Voice recognition as a biometric protection system is performed using software for recognizing sound waves and converting them into a digital recording, which is then compared with a previously recorded template. The system has proven to be a precise and phenomenal tool when it comes to security, while also saving time compared to entering codes or templates.
Biometric voice authentication reduces each spoken word to segments composed of several dominant frequencies called formants. Each segment has several tones that can be recorded in a digital format. Tones are analyzed and the unique speech imprint is collectively identified. Voice templates are stored in databases in a manner similar to the storage of fingerprints or other biometric data.
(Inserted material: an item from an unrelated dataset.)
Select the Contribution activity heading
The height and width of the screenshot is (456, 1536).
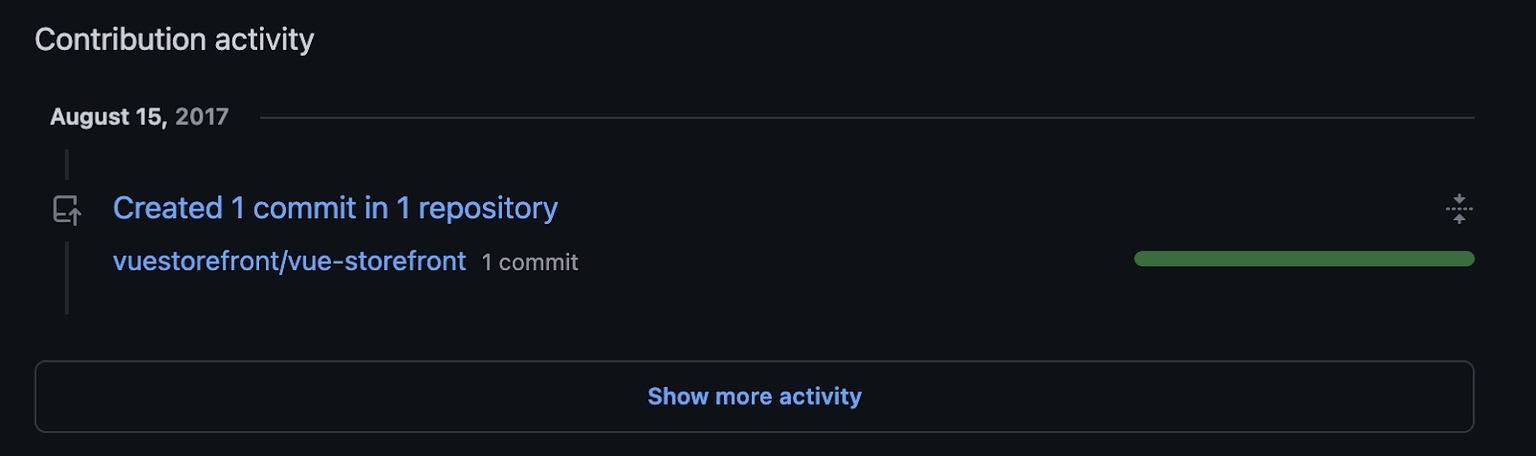pos(174,40)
Voice checking includes an analysis of up to 100 unique characteristics of voice audio recordings and comparison of results with a stored voice pattern in the database. The result is a signaling of the results if the comparison of the voice was highly accurate (green), possibly correct (yellow) or very incorrect (red).
The biggest drawback of this system is the fact that people use voice not only to exchange information, but also to express emotions, which can interfere with the system in the degree of overlap of the recorded and saved pattern.
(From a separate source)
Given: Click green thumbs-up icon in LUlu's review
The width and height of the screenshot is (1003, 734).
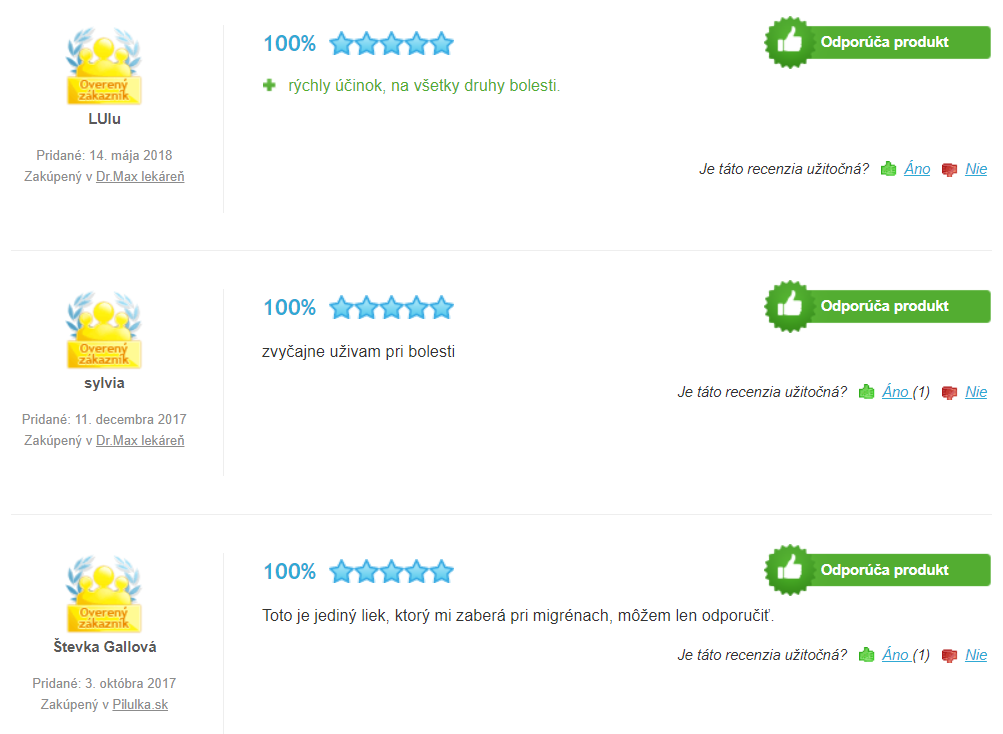Looking at the screenshot, I should tap(888, 169).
A person’s speech is subject to changes depending on health and emotional state. Voice print matching requires a person to speak in the normal voice used when the form was created when stored in the database. If a person suffers from a physical illness, such as a cold, or is unusually agitated or depressed, the reproduced voice pattern may differ from the recorded pattern, which will reflect the degree of concordance. Other factors, such as noise and clamor, also affect voice recognition results.
Palm vein scanner
Biometric authentication and identification of veins on the palms is a striking alternative to facial recognition technology. Palm vein authentication is the process of determining the specific arrangement of veins within a user’s palm and using them as a biometric feature to establish identity.
Since the veins on the palms are located under human skin, it is very difficult to copy or steal someone’s sample of veins, which means that forgery is very difficult under normal conditions.
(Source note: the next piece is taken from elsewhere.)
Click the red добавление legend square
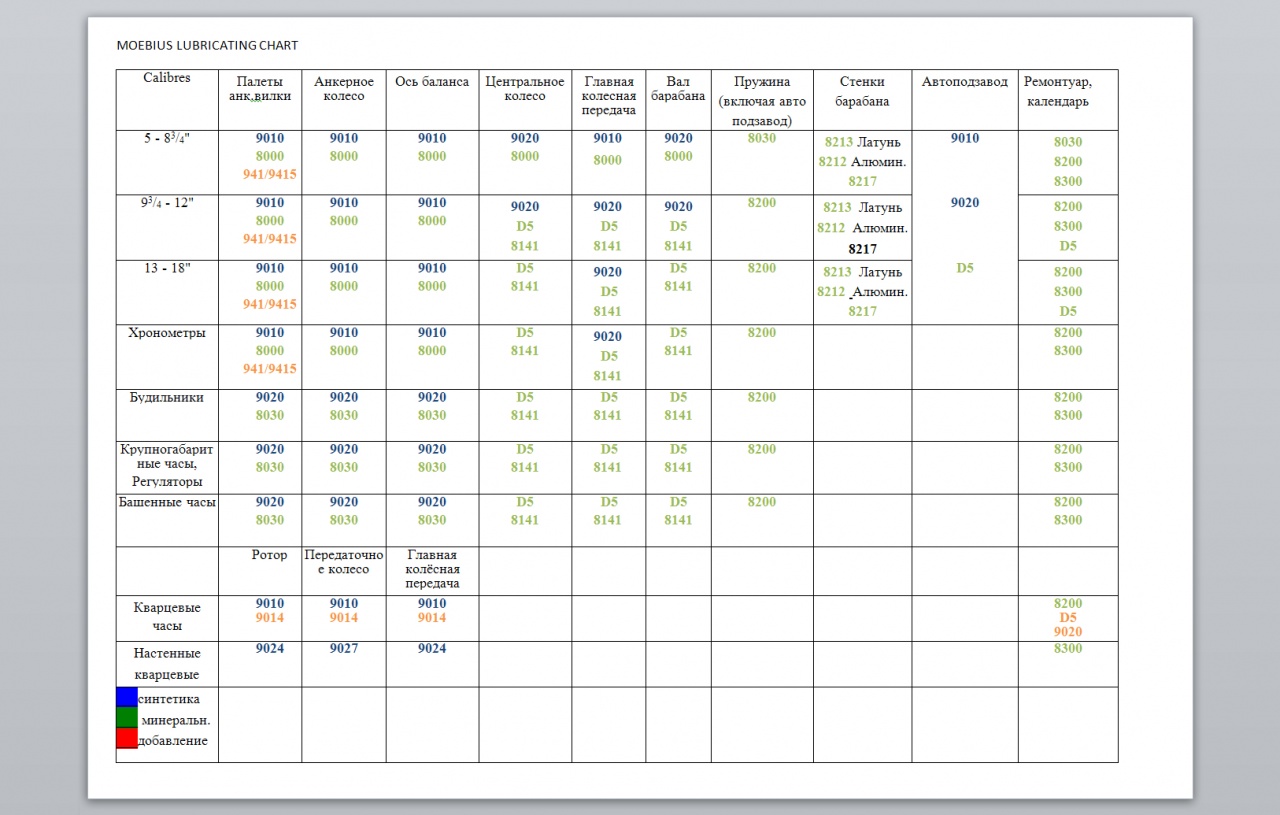Screen dimensions: 1280x815 click(x=127, y=739)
Biometric authentication software turns a palm image into a unique “digital signature” that is impossible to fake. Unlike modern solutions such as face recognition systems, this system is not disturbed by different lighting conditions. Even dirty hands and scars will not prevent a proper match. As long as a part of the palm line is visible to the reader, the user can accurately confirm the identity in a few milliseconds.
In addition to machines that analyze the arrangement of veins in the palm by contact, contact-free systems have been developed that record the arrangement of veins by the user showing the palm to the camera. It is true that the efficiency of these systems may depend on the lighting conditions, but the information that is the subject of the analysis is certainly safer and harder to forge.
With the increasing degree of data digitalization, the need to protect this information and restrict access to it is growing, both in the private and business spheres, so there is a need to find the safest way to ensure that privacy. Individual characteristics, such as voice, fingerprint, and other biological traits, are the surest way to protect data. Their significance stems from their uniqueness in each individual. Of course some biological characteristics can be forged to a greater or lesser extent, but even this process is much more complex and difficult than bypassing more traditional protection systems such as the security code. In the future, we can certainly expect the simplification of biometric authentication systems and their mass application, as well as the presentation of new innovative ways to apply human biological individuality as a kind of security seal.